Material:
2 leaks, 2.5 cm from white and green part, well washed and cut into thin slices
1/3 fl oz olive oil
1-3 black pepper or black pepper
2 large cloves of garlic, finely chopped
Cut 750 grams red pumpkin (or garlic pulp of green lemon), open and open, in cubes of 1 cm.
Half Flow dry white wine
3 fl chicken broth, no fat or water (or more)
1½ F Rice Arborio Thrace "Myele"
Salt and freshly ground black pepper until you want
2/3 pH powdered parmesan cheese
2/3 pH fresh coriander, chopped
Implementation:
1. In a large saucepan or large utensil, heat the oil and sow it for 6-8 minutes until they are tender.
2. Add black pepper, garlic and pumpkin. Soak all the ingredients together for 10-15 minutes, until their fluid evaporates.
3. Add alcohol and mix it occasionally.
Add about half a cup of water and reduce heat. Boil the pumpkin for another 10-15 minutes, until it becomes soft. (Up until this point, food may have been prepared several hours earlier)
5. 20 minutes before serving by us, pouring broth in a saucepan in very low heat.
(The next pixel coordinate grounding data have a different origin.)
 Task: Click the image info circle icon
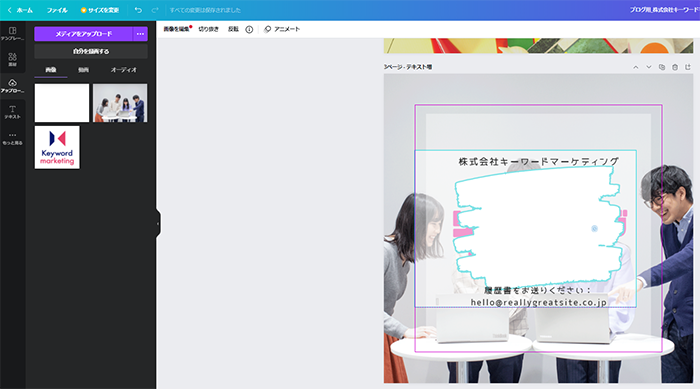click(x=249, y=29)
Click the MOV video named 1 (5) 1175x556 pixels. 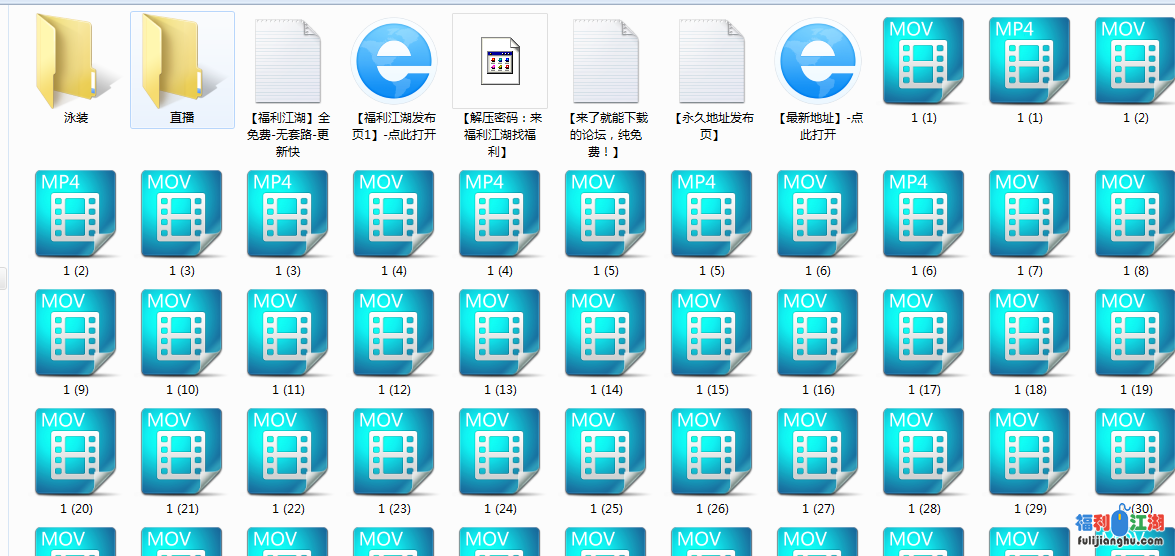pyautogui.click(x=606, y=214)
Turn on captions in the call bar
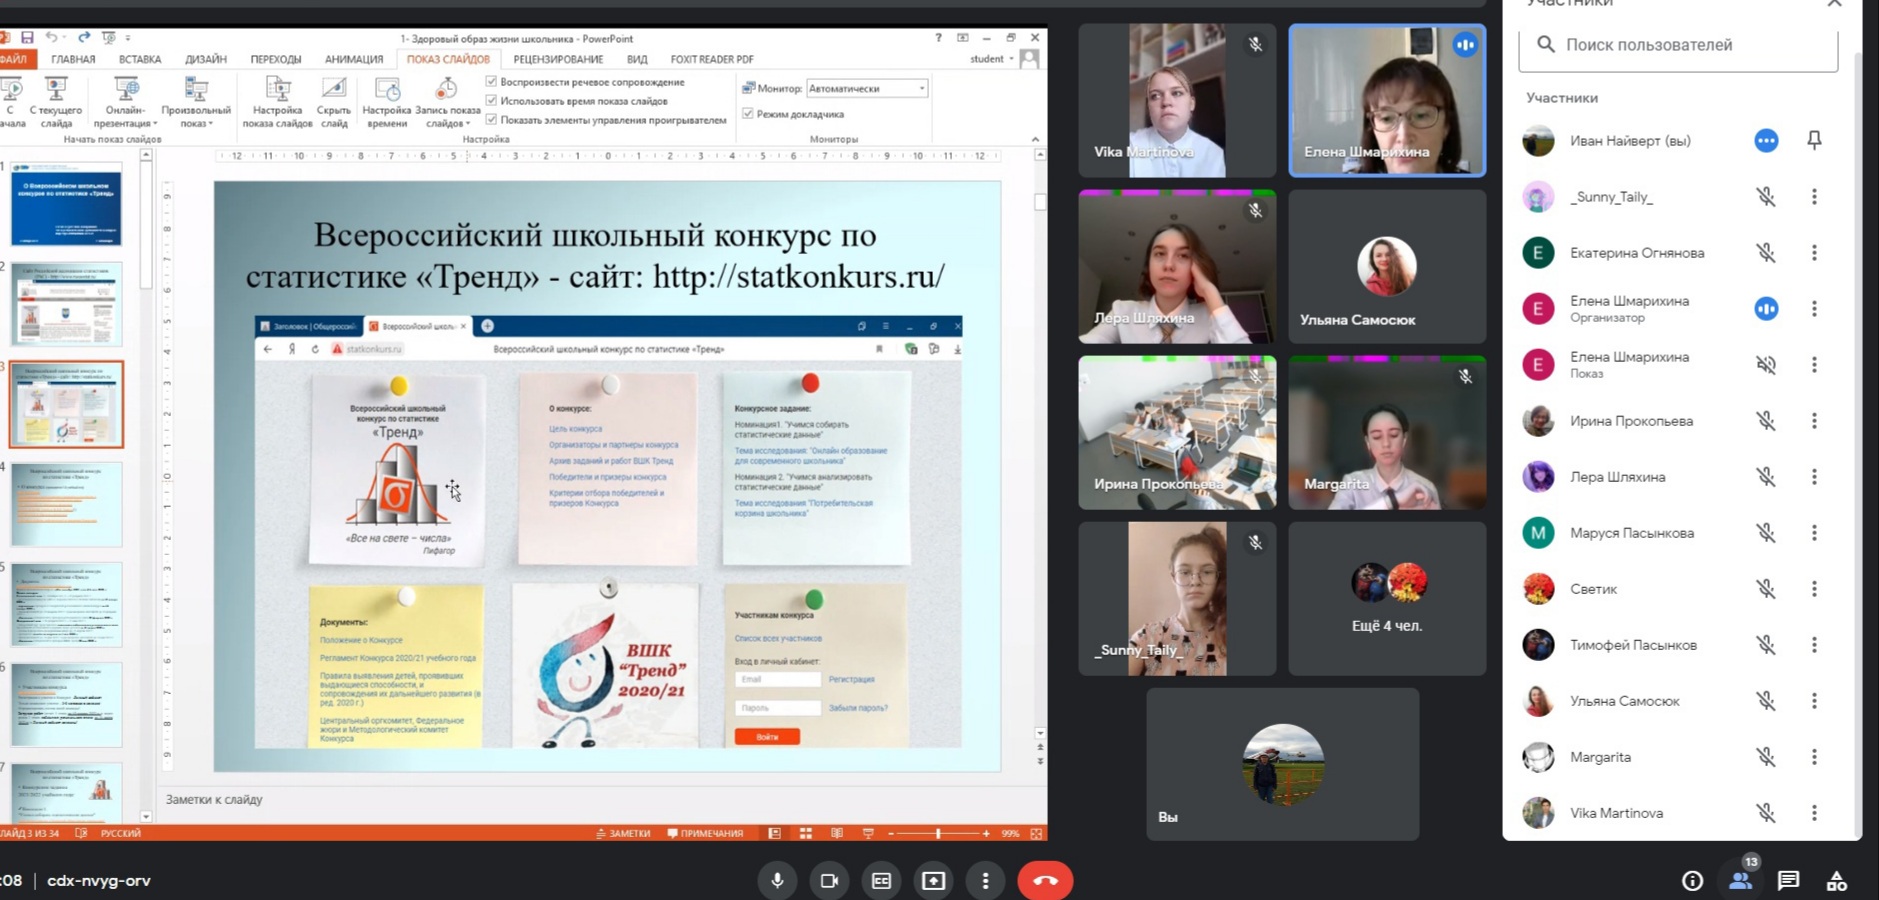The height and width of the screenshot is (900, 1879). click(881, 880)
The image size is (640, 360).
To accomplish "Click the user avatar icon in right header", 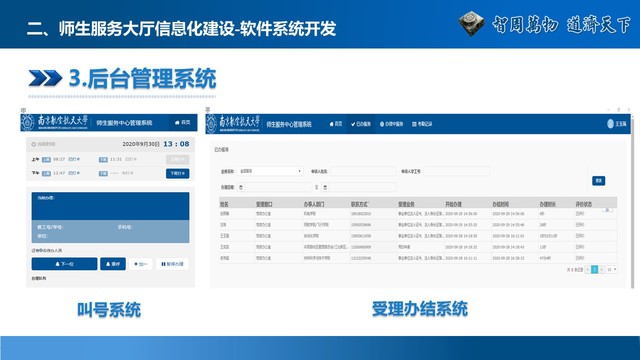I will [611, 124].
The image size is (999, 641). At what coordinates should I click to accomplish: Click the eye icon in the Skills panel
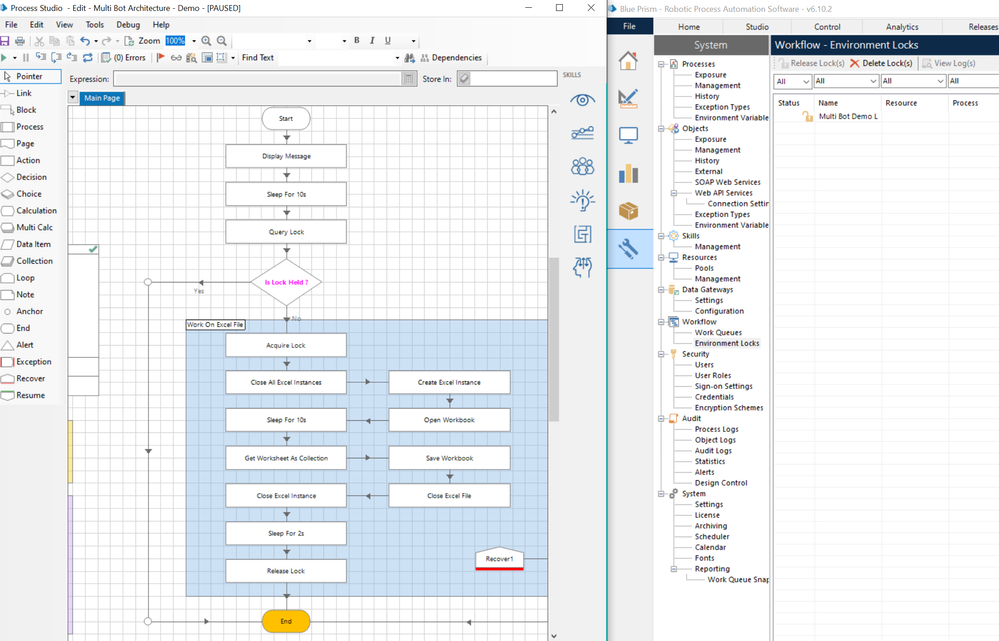coord(582,100)
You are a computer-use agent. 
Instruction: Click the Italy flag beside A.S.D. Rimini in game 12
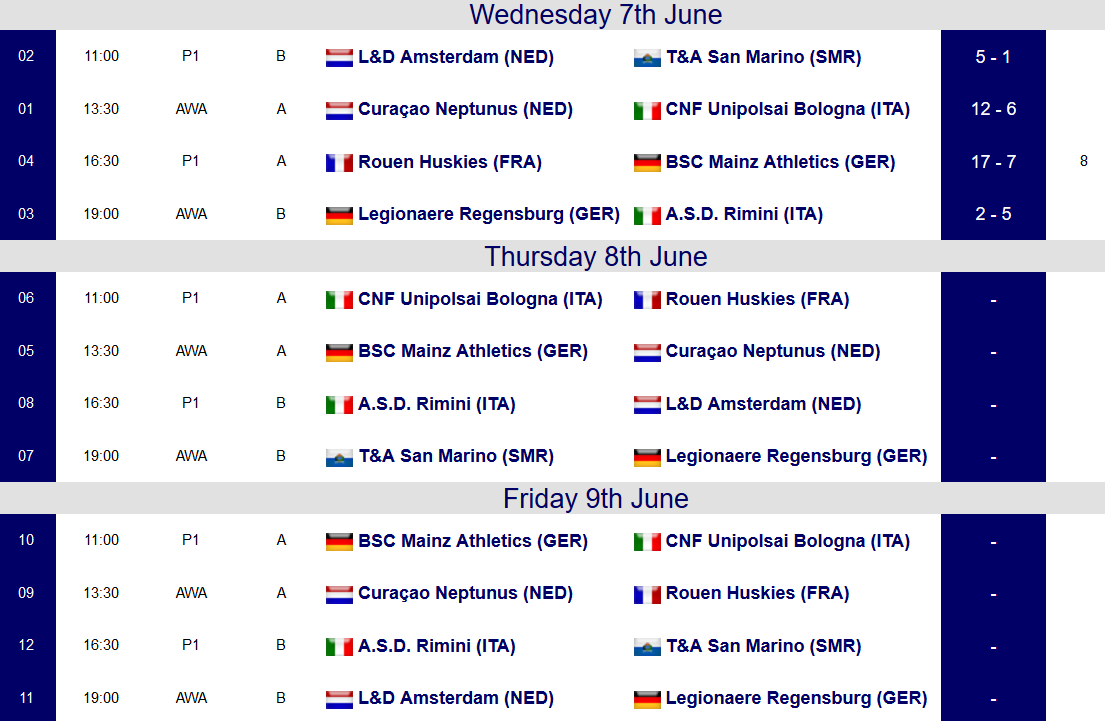(339, 647)
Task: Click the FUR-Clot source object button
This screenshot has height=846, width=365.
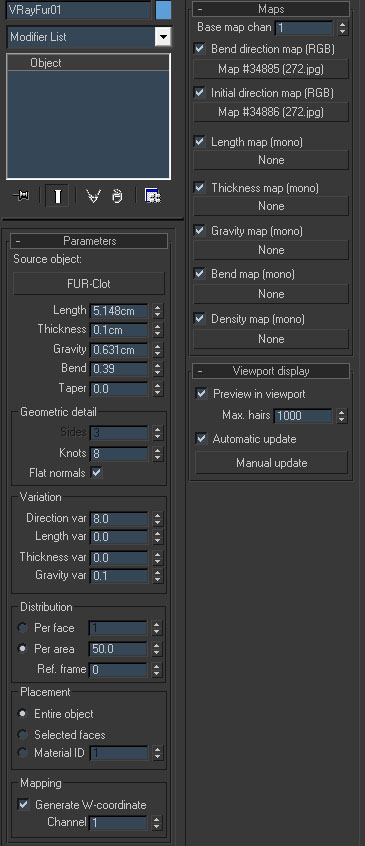Action: 89,283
6. The mixture of pumpkin heat and, as it begins to boil, stirring all the watermelons with a wooden spoon sometimes, to add rice, stirring.
7. Add half a cup of hot broth and boil the food, add persistent stirring and half cup broth as it is absorbed by the rice.
8. After about 15 minutes, try rice, which should be El Dainti.
9. Put salt and pepper.
10. Remove the risotto from the fire and add cheese, stirring well.
Serve risotto in hot soup recipes sprinkled with coriander.